Then you have messages and messageblks, but no physmessages to connect them.
Ergo, they are unreachable by the IMAP and POP servers.
backup your data *now*
Perhaps your database really is in 1.2 format (the messageblk table has a
message_idnr field). In that case you're saved; you simply botched the migration
from 1.2 to 2.x format. Clone your database, cleanout the recent clean messages,
and re-run the migration script, and access the new database on a separate
dbmail instance. But again: make sure you backup first.
If your database really is in 2.x format you're in deep. No way to recover the
connection between messageblks and messages without re-inserting the whole shebang.
Dump the unconnected messageblks into a mbox file, and reload them with
mailbox2dbmail. That sucks, I know. But I know of no better way.

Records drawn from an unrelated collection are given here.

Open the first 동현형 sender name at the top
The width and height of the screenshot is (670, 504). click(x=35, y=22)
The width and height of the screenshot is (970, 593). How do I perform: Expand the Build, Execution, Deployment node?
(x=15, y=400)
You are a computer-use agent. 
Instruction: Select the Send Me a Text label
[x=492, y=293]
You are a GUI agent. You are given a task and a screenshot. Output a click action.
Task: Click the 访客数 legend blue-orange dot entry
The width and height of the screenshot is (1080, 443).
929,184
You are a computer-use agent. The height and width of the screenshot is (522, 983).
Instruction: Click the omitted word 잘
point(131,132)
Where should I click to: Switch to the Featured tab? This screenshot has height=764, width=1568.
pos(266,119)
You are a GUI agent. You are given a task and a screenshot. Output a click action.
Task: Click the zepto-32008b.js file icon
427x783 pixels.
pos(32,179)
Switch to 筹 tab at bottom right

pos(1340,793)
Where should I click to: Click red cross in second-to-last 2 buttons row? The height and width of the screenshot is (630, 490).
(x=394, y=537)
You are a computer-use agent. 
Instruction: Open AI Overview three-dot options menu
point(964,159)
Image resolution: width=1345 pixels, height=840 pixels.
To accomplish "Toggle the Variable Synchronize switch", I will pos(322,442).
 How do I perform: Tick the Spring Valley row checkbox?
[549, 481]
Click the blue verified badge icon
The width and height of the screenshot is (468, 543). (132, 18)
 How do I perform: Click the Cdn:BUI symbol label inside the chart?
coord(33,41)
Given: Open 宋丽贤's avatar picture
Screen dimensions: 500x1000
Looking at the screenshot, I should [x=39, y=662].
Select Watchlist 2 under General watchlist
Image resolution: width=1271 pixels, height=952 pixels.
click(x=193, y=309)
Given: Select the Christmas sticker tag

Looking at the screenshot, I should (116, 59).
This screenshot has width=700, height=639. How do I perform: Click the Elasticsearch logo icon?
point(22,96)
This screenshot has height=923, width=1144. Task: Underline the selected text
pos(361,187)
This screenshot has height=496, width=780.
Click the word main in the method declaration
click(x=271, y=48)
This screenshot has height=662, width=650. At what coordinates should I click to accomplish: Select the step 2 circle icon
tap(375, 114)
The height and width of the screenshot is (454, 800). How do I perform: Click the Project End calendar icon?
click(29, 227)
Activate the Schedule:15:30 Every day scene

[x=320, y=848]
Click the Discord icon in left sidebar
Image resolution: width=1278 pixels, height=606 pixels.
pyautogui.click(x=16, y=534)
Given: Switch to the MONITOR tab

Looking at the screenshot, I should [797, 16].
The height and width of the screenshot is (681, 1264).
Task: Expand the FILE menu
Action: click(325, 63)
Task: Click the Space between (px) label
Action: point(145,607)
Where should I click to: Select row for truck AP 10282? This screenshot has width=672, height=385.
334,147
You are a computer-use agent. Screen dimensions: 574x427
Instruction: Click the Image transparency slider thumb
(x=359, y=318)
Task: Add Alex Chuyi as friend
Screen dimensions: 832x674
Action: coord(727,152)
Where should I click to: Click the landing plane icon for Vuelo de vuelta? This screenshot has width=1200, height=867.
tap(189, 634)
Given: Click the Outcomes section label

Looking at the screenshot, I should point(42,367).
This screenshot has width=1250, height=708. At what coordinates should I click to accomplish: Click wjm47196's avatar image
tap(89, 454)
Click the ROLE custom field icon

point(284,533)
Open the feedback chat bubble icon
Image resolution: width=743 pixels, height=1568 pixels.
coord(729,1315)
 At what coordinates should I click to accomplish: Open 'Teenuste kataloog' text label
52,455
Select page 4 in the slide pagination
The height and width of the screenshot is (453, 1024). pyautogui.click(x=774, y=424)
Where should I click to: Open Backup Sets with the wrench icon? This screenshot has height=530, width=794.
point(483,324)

And migrate to InnoDB while you're at it....
Sri Gupta wrote:
Erm, and what if I'm recklessly running MyISAM with wild abandon?
-Sri
On Wed, Mar 23, 2005 at 04:44:23PM +0100, Paul J Stevens wrote:
Then you have a problem, because those message records don't have any
physmessages associated with them. And no physmessage means no messageblks
if you run innodb or pgsql.
Unless our sql is totally off base:
SELECT msg.message_idnr FROM dbmail_messages msg
LEFT JOIN dbmail_sphysmessage pm ON
msg.physmessage_id = pm.id WHERE pm.id is NULL;
Do did you perhaps delete physmessages by hand (naughty, naughty) at some
point? Like:
DELETE from dbmail_physmessage WHERE internal_date < '2005-01-01';
That would explain this alright....
Sri Gupta wrote:
Wait a sec. I'm sure that the 170,000-odd messages in my database being
seen as null, shouldn't be. This dbmail installation only has one account
(it's my workstation), and I only have about 180,000 messages total
stored. There's no way 170,000 of them should be purged.
-sri
On Wed, Mar 23, 2005 at 02:50:19PM +0100, Paul J Stevens wrote:
Will fix this.
Ilja Booij wrote:
On Wed, 23 Mar 2005 09:05:00 +0100, Paul J Stevens <[EMAIL PROTECTED]> wrote:
Ok. I checked the source.
Looks like do_null_messages correctly finds all the NULL messages, and
does set
MESSAGE_STATUS_ERROR on all these messages. But there's no code to
actually
flush all those messages from the database. I suspect that somewhere in
the
past, this was handled subtly different.
Aaron, Ilja: any reason why do_null_messages calls
db_set_message_status to set
MESSAGE_STATUS_ERROR instead of MESSAGE_STATUS_PURGE?
I guess it does this for purely historical reasons. I checked some old
code from the 1.2 branch, and it does exactly the same there. It would
certainly be better to set the status to MESSAGE_STATUS_PURGE.